It appears I have experienced my first epic fail since entering the brave new world of “one change at a time”. Apparently I am not cut out for meditation.
For one reason or another, I have had any number of people recommend meditation to me. Clearly a lot of people out there think I need to relax and clearly they think meditation is the best way for me to achieve this ‘relaxed’ state!
Thus it was with some (quite unrelaxed) fervour that I emailed the lovely Kathy from My Diamond Days last month. Mamamia had just run an article about meditation and My Diamond Days was offering some lucky readers the chance to try out their 10 minute daily meditations for a month. “Pick me! Pick me!” I begged. Happily Kathy decided to pick everyone who put their hand up and it was with no little anticipation that I waited for February 1st to arrive!
The first two days passed without a hitch – I set aside time to do the meditations and they were pretty cruisey and easy.
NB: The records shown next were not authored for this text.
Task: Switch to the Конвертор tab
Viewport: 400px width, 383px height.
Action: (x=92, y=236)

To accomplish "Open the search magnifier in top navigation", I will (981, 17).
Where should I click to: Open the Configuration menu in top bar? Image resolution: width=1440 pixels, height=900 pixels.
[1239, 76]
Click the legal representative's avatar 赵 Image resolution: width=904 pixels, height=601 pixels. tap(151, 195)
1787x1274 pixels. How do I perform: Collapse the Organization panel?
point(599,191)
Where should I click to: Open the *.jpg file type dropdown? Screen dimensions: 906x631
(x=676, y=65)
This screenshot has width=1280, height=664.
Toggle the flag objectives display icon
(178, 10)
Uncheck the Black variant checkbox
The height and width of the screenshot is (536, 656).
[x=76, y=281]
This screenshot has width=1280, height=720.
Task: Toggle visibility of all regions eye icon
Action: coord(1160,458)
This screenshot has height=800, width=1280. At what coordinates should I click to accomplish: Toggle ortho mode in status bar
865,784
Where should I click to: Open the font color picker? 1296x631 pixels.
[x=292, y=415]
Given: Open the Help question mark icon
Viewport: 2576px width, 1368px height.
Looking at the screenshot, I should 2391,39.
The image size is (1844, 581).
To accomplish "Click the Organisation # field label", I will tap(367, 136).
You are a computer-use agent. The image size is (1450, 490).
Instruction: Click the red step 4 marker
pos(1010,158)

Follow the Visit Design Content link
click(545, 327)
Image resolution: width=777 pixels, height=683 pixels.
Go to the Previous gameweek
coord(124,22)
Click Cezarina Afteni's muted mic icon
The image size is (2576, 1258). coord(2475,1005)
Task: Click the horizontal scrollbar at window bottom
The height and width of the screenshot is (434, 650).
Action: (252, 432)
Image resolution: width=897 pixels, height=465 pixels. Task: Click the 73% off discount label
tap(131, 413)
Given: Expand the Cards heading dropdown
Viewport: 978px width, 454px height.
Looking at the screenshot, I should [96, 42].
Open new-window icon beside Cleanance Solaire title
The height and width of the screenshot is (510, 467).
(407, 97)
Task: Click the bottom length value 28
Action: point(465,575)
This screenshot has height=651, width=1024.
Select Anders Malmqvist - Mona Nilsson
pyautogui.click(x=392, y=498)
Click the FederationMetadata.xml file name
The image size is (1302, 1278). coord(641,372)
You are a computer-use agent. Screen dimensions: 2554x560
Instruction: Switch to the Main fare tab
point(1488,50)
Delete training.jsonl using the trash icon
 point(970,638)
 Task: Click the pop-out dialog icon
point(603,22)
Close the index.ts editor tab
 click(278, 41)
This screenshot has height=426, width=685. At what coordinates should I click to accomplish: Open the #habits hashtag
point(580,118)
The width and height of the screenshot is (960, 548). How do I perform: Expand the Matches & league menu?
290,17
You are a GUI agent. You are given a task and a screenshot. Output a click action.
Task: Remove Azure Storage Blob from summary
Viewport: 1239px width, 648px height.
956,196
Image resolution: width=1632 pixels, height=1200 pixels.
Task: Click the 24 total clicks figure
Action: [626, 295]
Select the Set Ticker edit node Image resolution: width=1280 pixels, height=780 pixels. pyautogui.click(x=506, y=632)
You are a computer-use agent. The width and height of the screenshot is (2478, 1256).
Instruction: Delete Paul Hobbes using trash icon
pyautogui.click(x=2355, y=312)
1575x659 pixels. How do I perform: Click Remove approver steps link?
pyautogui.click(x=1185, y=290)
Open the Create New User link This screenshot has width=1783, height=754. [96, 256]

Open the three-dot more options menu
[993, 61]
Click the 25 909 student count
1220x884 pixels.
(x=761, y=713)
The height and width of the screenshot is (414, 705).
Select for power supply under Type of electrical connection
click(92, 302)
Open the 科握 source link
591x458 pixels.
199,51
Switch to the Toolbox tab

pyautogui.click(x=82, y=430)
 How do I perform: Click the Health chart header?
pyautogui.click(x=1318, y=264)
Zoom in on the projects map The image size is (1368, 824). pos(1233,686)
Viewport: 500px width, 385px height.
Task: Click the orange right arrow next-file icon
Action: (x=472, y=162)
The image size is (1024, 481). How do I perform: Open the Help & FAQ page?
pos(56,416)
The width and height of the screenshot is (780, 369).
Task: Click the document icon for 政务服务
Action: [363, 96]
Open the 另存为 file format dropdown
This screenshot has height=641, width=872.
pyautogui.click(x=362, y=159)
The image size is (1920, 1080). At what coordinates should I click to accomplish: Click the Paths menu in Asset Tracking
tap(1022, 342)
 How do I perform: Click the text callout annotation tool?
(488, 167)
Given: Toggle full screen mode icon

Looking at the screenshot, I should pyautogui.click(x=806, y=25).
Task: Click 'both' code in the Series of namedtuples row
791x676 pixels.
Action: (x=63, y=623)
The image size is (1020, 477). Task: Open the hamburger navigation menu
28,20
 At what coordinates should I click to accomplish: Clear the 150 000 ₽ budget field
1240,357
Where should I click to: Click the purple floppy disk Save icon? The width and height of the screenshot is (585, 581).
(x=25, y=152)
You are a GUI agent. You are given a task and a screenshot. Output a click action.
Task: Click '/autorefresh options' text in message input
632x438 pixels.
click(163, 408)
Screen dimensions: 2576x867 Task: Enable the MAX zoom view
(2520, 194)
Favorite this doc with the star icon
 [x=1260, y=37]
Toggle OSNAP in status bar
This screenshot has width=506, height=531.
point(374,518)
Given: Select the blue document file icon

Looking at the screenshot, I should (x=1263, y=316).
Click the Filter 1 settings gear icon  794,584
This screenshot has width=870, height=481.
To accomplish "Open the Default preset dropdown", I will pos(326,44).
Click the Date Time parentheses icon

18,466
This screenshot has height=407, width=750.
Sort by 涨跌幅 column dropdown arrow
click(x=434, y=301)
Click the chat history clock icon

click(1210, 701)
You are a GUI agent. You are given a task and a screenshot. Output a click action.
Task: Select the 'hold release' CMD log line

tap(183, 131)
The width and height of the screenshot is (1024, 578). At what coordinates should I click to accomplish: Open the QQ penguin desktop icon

Did I feel amazing or relaxed afterwards? Well strangely, no I did not. I actually felt a little anxious!
I missed the next few days for various reasons and then tried again the following week. I tried meditating first thing in the morning, first thing after Jaden and Ant had left for daycare/work, first thing after lunch, last thing in the afternoon and last thing for heading up to bed.
Each and every time was the same. I would be a little anxious and even resentful at having to set aside a clear space of ‘mind time’ in my day. Then the meditation would start and I would slip into ‘meditation mode’ quite quickly. But 5 minutes into it I would be thinking “is that 10 minutes yet? Surely 10 minutes is up. God, why can’t I just relax?!”
By the end of the 10 minutes I would be more agitated than when I started!
Clearly, this is not the fault of meditation OR the wonderful program My Diamond Days has put together. CLEARLY I am going wrong somewhere – and I am guessing it is because I simply cannot do ‘nothing’ – not even for 10 minutes!
So tell me, do you meditate? What does it do for you? How does it make you feel? And most importantly … where am I going wrong?!